[Dataset entries]

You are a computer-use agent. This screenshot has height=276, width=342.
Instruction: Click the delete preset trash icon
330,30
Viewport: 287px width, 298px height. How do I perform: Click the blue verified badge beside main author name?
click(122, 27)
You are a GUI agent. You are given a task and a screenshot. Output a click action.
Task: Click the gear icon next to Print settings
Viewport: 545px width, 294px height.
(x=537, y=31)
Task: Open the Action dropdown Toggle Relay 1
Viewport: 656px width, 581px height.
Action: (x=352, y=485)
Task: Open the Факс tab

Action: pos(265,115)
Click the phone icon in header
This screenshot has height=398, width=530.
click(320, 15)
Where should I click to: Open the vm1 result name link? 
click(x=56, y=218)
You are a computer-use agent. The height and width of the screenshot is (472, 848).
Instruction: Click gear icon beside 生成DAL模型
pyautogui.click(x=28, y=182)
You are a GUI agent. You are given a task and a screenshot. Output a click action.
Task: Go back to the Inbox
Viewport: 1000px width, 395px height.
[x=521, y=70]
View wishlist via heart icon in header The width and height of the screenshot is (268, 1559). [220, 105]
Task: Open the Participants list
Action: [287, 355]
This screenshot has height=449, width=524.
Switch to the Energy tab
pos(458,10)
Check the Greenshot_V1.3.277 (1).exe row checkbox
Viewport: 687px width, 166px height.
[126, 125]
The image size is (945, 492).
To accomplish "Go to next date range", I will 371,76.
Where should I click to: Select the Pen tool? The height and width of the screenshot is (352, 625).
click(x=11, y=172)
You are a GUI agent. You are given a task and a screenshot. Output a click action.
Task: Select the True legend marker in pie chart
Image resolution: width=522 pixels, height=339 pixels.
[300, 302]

## GOAL OF THE EXERCISE
Display each line of the data where "computer" occurs.

## SOLUTION TO THE PROBLEM
You are a computer-use agent. This screenshot has height=276, width=342.
You are a computer-use agent. The height and width of the screenshot is (472, 848).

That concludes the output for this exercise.